▸ **WORK REQUEST**
Every line in the entries where "rate" is found should be copied.

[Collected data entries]

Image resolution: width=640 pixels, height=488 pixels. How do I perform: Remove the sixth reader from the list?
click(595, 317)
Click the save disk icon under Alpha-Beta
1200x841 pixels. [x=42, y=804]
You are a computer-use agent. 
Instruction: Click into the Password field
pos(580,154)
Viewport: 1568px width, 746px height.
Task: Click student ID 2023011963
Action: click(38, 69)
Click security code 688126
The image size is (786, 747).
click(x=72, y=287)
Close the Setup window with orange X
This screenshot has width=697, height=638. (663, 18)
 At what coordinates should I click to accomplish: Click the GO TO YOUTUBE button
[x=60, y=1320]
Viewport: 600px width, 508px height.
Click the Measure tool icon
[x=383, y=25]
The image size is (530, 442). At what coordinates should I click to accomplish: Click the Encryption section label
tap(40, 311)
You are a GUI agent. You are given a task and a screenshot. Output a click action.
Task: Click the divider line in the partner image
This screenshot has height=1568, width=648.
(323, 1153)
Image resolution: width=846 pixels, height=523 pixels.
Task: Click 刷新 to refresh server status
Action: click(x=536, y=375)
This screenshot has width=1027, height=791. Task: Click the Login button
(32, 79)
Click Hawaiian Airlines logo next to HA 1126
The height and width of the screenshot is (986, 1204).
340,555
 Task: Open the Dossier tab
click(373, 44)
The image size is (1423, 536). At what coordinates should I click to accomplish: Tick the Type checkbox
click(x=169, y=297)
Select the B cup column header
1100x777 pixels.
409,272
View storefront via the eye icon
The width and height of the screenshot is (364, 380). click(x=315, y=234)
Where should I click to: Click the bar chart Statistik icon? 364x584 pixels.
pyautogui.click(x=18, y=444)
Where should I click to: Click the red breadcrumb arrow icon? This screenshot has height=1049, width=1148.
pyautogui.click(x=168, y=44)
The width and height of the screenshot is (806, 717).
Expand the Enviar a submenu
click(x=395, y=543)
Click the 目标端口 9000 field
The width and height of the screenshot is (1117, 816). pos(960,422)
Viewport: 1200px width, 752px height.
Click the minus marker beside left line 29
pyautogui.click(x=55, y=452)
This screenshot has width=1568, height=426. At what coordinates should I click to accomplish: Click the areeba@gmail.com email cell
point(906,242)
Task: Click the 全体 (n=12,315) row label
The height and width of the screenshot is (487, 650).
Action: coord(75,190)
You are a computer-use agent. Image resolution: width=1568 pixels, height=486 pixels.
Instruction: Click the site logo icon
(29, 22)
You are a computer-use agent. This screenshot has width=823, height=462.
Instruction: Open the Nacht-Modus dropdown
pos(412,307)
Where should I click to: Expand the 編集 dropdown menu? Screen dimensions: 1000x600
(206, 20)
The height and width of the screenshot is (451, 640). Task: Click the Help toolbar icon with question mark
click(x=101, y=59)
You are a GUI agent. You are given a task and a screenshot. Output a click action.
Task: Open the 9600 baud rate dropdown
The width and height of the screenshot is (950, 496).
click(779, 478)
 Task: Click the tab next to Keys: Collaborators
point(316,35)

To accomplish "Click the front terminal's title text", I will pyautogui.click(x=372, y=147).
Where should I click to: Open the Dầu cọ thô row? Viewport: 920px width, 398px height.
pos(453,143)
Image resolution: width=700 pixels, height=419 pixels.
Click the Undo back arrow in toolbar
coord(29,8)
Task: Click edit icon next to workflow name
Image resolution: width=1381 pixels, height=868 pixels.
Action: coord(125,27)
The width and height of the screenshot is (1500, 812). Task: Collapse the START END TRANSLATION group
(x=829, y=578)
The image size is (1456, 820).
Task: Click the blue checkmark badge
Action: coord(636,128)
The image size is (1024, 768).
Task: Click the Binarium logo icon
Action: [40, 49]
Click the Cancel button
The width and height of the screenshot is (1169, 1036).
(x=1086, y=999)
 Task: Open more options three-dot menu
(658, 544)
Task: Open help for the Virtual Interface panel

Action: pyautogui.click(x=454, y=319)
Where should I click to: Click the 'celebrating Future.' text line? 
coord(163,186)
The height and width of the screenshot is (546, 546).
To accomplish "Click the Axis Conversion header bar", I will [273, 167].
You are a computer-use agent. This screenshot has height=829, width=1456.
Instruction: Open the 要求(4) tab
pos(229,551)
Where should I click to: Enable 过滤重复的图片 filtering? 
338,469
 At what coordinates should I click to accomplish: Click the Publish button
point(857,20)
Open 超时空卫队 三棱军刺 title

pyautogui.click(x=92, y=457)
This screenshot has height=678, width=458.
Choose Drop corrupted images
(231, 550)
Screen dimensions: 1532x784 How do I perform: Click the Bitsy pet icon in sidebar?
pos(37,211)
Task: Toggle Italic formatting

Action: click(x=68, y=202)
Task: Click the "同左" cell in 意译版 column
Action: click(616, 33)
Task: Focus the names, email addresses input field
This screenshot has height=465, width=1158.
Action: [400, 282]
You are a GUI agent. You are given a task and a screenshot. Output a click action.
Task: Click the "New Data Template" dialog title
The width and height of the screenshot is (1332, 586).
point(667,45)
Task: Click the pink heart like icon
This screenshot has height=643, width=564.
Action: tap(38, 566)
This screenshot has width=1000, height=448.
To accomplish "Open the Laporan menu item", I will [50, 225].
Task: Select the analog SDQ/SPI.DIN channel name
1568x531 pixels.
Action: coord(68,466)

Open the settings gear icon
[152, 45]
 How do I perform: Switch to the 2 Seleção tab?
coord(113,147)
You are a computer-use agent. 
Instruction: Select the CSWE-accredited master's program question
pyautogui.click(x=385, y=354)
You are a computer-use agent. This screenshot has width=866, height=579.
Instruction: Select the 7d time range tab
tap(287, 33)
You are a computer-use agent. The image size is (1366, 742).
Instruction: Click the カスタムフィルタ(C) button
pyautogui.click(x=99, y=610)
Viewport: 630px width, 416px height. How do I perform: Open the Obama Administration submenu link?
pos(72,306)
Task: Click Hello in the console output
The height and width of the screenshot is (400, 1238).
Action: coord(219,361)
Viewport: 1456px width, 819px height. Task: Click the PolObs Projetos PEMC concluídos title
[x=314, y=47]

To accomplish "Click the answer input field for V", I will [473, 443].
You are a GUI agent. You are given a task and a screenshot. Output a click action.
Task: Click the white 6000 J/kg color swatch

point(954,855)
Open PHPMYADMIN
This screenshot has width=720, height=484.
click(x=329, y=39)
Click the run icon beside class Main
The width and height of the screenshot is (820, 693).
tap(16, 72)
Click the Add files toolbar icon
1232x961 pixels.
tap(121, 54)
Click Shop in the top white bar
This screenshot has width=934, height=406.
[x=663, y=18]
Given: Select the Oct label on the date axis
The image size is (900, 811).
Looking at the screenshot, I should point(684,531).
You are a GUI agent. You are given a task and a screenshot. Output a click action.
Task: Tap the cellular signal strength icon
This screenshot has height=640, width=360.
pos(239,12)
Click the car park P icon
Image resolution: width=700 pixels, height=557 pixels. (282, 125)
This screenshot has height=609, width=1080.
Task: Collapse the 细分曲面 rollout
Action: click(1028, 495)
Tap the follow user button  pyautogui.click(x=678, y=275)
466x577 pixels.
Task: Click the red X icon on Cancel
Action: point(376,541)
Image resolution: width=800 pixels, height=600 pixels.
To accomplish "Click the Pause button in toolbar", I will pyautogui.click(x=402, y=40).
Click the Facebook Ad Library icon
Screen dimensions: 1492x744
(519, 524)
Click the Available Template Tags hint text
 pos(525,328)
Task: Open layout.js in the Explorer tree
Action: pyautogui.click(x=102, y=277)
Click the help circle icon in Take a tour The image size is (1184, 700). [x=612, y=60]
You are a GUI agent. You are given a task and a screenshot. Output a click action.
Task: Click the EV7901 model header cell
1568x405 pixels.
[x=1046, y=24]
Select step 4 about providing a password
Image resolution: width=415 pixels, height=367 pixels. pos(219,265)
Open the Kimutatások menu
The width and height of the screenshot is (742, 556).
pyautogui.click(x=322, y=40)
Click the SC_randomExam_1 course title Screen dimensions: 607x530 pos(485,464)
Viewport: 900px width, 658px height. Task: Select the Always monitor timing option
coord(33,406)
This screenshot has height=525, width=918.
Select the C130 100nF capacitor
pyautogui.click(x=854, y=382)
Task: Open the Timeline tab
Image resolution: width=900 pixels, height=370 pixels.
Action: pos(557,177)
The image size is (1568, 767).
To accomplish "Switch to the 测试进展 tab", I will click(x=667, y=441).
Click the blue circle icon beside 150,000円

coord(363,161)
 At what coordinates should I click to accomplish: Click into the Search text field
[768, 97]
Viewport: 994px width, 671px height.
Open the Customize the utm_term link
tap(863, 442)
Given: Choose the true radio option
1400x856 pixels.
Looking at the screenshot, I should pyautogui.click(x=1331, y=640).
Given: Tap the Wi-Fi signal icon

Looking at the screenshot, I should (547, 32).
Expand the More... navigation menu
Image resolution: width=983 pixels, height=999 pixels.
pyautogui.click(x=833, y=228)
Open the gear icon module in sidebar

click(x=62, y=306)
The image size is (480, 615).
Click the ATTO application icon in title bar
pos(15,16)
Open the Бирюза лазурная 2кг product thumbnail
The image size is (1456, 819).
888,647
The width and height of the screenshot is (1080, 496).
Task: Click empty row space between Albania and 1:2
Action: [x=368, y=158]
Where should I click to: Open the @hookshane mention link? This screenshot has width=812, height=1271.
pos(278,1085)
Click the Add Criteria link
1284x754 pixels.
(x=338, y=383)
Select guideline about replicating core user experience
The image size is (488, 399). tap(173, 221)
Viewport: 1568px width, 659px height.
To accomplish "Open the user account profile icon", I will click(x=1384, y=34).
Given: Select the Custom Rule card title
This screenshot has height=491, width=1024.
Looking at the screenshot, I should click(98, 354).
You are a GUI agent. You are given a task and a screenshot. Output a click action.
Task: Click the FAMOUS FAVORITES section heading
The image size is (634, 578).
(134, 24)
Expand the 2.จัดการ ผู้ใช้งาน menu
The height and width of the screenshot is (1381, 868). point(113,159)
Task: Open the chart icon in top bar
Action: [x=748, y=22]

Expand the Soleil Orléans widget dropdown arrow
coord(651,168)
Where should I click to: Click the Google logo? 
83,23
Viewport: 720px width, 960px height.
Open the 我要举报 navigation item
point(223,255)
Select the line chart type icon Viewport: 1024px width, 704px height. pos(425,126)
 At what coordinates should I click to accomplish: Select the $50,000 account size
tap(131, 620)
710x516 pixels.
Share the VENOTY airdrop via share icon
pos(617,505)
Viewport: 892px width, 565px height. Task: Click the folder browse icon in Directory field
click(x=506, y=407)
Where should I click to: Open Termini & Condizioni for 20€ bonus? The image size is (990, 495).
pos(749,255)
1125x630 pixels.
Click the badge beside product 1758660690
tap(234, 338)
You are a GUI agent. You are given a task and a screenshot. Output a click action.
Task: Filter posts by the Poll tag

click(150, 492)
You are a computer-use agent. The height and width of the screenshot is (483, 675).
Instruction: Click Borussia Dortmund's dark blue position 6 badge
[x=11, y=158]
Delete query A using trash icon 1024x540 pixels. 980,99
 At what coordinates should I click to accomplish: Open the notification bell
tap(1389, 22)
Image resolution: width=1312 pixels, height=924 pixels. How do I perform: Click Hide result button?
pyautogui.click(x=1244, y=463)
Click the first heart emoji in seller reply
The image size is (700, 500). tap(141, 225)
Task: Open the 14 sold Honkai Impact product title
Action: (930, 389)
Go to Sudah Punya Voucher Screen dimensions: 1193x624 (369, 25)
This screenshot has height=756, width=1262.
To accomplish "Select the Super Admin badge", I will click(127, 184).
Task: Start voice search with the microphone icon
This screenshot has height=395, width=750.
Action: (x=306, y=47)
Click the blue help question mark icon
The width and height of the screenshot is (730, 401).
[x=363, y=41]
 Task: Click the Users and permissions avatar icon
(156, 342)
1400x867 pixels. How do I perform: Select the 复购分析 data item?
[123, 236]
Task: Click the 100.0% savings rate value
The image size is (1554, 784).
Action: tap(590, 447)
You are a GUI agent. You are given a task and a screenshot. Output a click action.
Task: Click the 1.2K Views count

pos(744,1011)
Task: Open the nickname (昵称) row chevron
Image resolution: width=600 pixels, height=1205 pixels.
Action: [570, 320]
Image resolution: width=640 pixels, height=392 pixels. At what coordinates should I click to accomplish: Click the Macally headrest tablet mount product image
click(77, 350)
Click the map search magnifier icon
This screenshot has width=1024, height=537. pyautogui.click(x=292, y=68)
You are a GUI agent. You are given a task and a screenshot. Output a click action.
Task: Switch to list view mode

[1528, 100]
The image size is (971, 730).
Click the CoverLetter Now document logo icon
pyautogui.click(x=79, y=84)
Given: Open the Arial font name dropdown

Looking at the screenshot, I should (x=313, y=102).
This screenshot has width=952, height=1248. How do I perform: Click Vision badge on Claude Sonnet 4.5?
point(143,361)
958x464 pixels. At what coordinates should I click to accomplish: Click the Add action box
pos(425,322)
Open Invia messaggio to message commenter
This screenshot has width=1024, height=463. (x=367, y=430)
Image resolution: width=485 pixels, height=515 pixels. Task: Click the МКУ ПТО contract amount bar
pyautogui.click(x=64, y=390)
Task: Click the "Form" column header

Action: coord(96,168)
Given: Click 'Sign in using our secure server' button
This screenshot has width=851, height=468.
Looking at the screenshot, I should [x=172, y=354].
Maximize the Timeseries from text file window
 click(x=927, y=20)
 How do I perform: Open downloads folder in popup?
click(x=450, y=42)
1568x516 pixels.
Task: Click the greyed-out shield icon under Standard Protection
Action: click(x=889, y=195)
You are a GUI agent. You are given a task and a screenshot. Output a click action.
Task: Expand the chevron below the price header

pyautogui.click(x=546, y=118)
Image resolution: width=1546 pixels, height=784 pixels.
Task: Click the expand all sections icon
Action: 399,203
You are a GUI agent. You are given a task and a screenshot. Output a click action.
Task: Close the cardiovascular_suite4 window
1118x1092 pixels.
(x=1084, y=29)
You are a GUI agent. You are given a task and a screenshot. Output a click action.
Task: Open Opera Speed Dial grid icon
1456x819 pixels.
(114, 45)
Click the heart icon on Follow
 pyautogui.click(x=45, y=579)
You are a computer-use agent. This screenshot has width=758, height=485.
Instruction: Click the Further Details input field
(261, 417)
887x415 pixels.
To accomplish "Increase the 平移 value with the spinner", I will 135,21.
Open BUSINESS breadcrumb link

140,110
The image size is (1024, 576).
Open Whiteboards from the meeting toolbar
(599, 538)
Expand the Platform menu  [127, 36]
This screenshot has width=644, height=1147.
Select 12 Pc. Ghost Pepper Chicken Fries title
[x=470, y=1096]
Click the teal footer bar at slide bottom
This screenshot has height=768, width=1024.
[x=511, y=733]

▸ **SOLUTION TO THE PROBLEM**
Task: Open the 9600 baud rate dropdown
Task: Click the 100.0% savings rate value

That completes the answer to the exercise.